Goal of the exercise. Beginning with the line in which "You are a computer-use agent. Screen" appears, transcribe each line word for word until the records end. Do not include pictures.

Stored records.
******

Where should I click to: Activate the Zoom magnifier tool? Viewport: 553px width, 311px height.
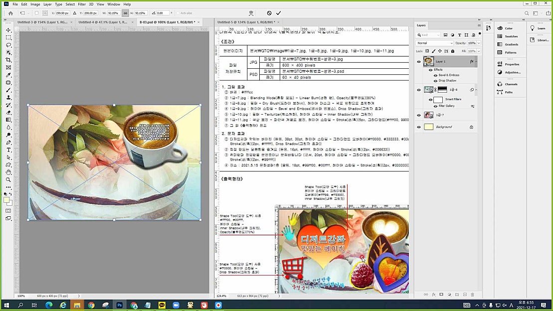[8, 179]
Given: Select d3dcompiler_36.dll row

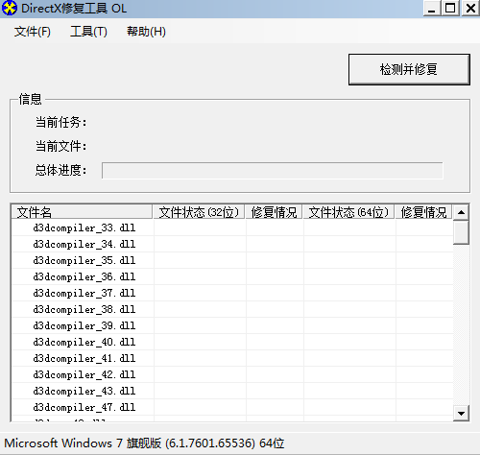Looking at the screenshot, I should click(x=232, y=276).
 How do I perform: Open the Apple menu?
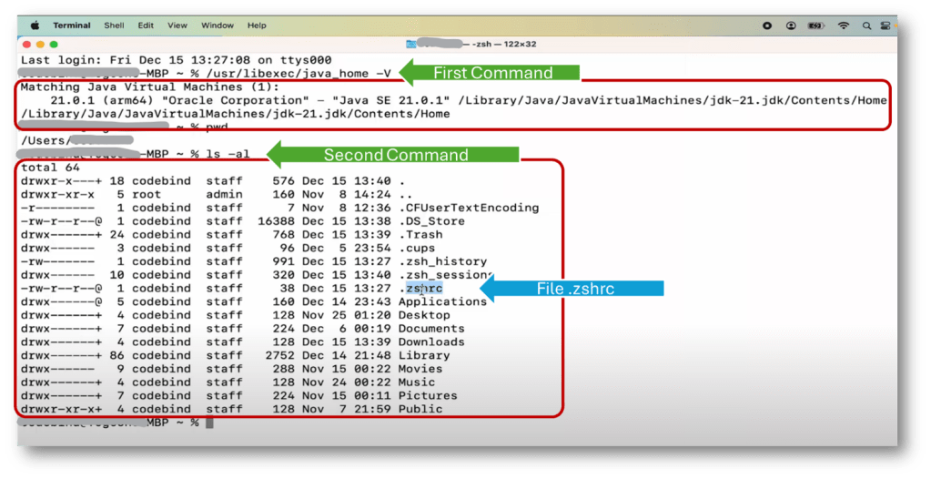tap(35, 25)
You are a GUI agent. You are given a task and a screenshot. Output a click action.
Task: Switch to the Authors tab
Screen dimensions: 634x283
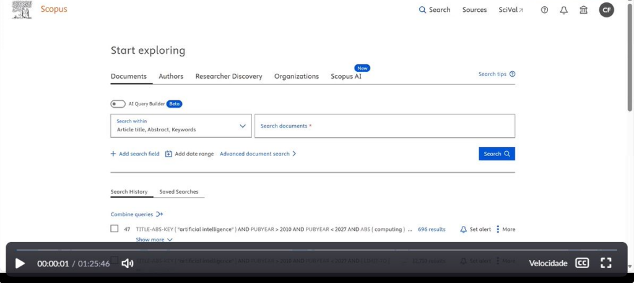coord(171,76)
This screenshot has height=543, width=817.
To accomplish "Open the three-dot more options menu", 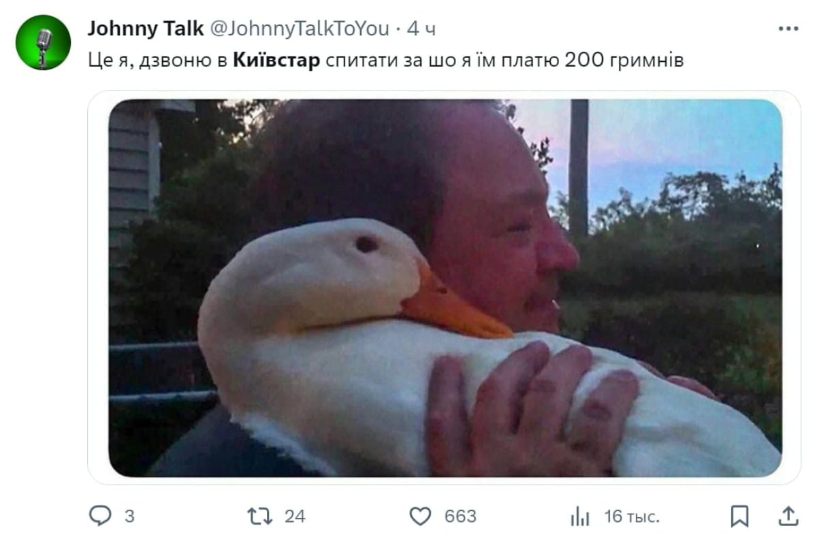I will click(788, 29).
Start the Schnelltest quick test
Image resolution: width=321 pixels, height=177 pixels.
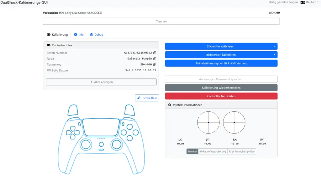point(147,98)
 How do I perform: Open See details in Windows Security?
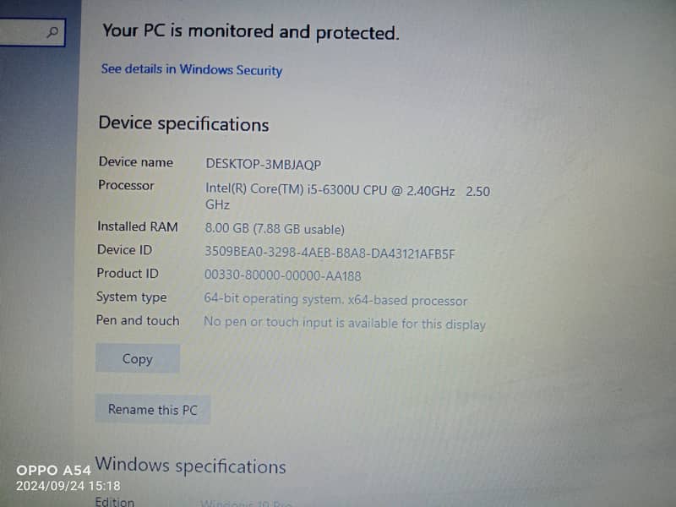click(192, 69)
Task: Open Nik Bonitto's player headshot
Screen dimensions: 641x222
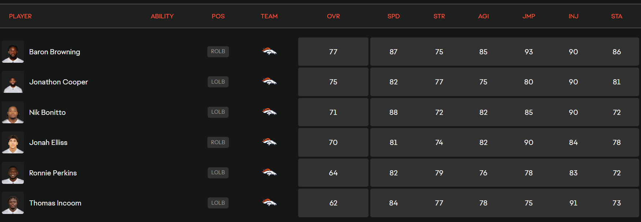Action: (13, 112)
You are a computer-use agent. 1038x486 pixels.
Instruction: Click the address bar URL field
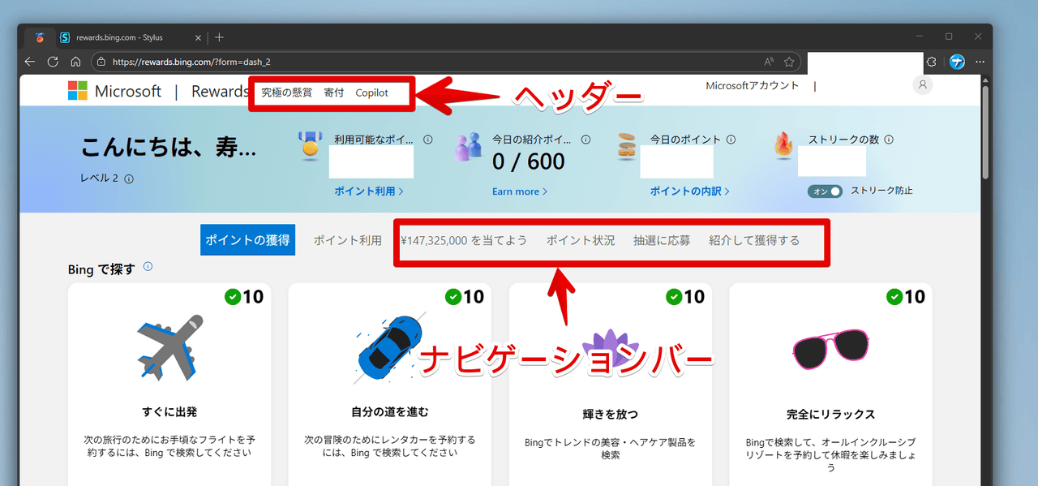point(405,62)
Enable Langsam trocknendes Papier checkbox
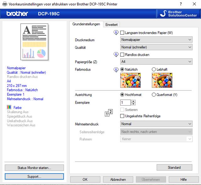 122,33
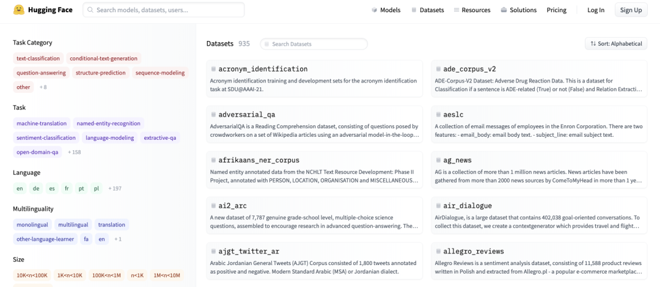Image resolution: width=660 pixels, height=287 pixels.
Task: Open the Resources menu
Action: [472, 10]
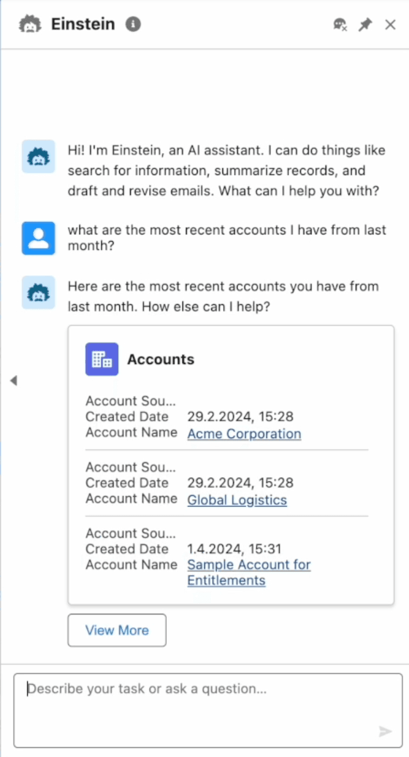The width and height of the screenshot is (409, 757).
Task: Close the Einstein assistant panel
Action: tap(390, 24)
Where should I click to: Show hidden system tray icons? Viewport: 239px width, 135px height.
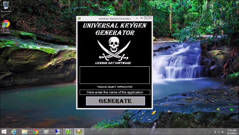pos(210,132)
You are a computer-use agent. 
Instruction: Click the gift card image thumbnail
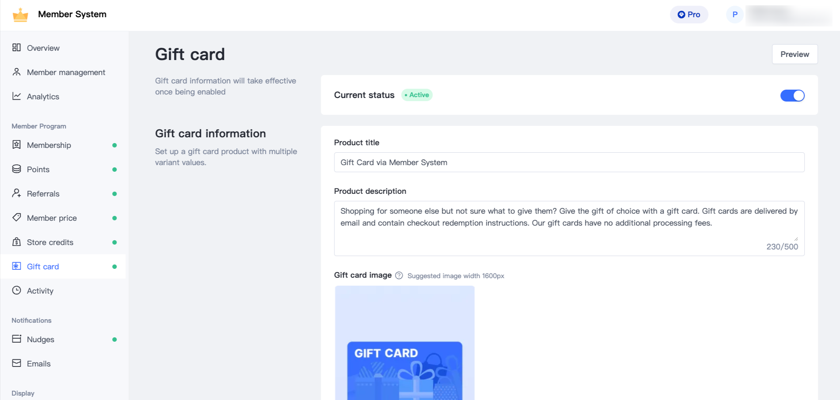404,343
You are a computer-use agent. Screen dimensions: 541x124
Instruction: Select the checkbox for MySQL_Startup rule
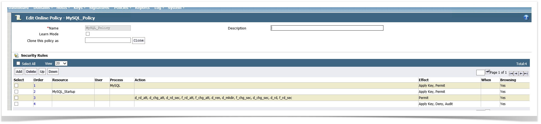point(16,92)
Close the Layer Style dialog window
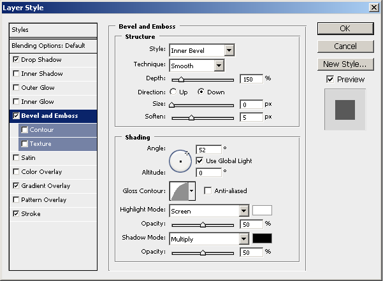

******

Solution.
You are a computer-use agent. Screen dimensions: 541x124
Instruction: Select the checkbox for MySQL_Startup rule
point(16,92)
Close the Layer Style dialog window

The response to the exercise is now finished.